• Textauszug:
Pakistan erlebt eine seiner schwersten Krisen seit seiner Gründung. Die politischen Parteien sind hoffnungslos zerstritten, die Armee hat Prestige und Kohäsion eingebüsst, und die Justiz wird an der Nase herumgeführt. Konzertmeister in dieser Kakophonie: Imran Khan.
Viermal hatte Imran Khan unter dem einen oder anderen Vorwand eine Vorladung des Obersten Gerichts der Provinz Panjab missachtet. Als er sich am letzten Samstag in seiner Heimatstadt Lahore endlich auf den Weg machte, war ihm der Zugang zum Gerichtsgebäude versperrt.
Gute Umfragen
Aber es war nicht die Polizei, die ihn daran hinderte. Zweihundert seiner militanten Anhänger hatten das Gebäude zuvor stürmen wollen und waren unter Feuereinsatz der Polizei zurückgedrängt worden. Beide lieferten sich eine Strassenschlacht, die am Ende über sechzig Verletzte – darunter eine Reihe Polizeibeamte – forderte.

• Datenzeilen:
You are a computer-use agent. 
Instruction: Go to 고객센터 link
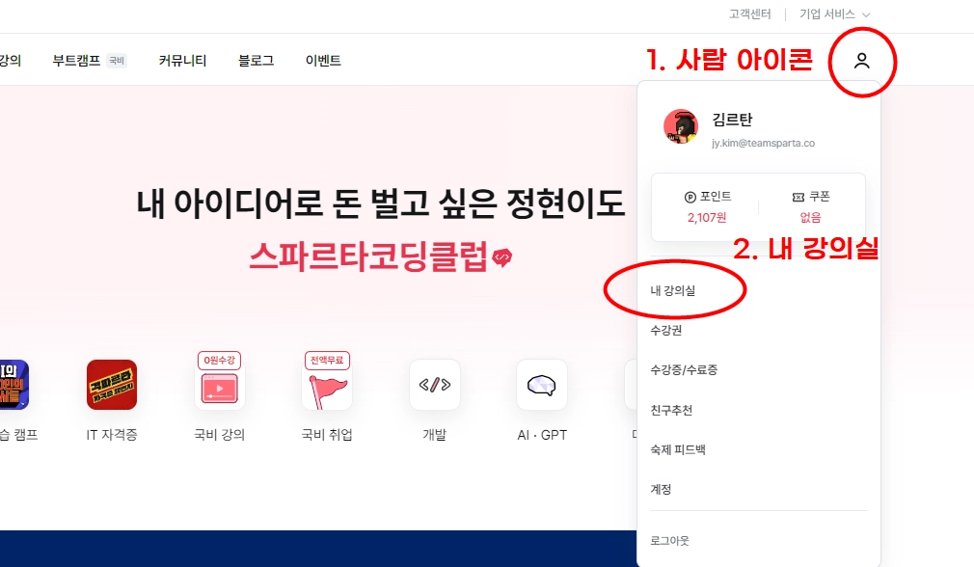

• Deine Aufgabe: Schreibe den Text über Pakistans Krise und Imran Khan im Anschluss an seinen letzten Satz weiter.

• Lösung:
Khans Konvoi drehte ab und fuhr in seine Residenz zurück, die ebenfalls von seinen Getreuen bewacht wurde. Er hatte seine Pflicht getan und Goodwill gezeigt – und sich dennoch nicht der Justiz ausgeliefert, die über 85 Polizeiklagen gegen Khan zu befinden hat. Es war, als hätte er das Ganze genau so orchestriert.
Seit bald einem Jahr treibt Imran Khan ein Katz- und Mausspiel, und dies nicht nur mit der Justiz, sondern auch mit der Regierung und – das hat es in Pakistan noch nie gegeben – mit den Militärs. Er tut es mit zahlreichen Umfragen im Rücken, die ihm im Fall einer fairen Wahl über sechzig Prozent der Stimmen versprechen. Vor elf Monaten war Khan durch ein Misstrauensvotum des Parlaments abgesetzt worden. Schon damals hatte er Missbrauchsvorwürfe in den Wind geschlagen und ein Armee-Komplott gewittert.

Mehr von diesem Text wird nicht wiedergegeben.